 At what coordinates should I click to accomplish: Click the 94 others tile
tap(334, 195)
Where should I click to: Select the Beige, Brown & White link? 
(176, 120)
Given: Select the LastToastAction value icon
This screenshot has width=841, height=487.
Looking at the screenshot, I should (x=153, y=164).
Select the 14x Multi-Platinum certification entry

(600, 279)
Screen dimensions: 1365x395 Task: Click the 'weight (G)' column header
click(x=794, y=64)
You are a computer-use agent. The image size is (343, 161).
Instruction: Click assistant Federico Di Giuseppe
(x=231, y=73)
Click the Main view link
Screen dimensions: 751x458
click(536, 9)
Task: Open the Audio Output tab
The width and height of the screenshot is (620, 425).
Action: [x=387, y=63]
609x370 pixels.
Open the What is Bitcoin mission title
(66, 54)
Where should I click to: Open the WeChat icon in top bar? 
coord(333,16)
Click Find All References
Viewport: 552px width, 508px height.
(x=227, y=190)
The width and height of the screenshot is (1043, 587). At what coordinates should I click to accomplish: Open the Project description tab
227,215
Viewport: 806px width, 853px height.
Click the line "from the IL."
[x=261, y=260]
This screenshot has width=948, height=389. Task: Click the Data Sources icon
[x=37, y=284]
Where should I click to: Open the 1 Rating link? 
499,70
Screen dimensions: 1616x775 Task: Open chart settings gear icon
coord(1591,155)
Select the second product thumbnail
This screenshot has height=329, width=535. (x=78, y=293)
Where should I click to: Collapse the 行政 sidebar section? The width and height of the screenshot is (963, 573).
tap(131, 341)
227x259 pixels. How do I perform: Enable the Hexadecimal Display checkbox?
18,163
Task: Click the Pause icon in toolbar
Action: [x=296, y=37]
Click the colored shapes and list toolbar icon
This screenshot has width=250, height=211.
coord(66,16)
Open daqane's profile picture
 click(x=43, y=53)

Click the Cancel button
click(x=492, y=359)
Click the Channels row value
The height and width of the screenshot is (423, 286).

────

> Your assignment:
Scan the records above for the string "value", then select every line that holds it.

> Solution:
Given: Select the LastToastAction value icon
Click the Channels row value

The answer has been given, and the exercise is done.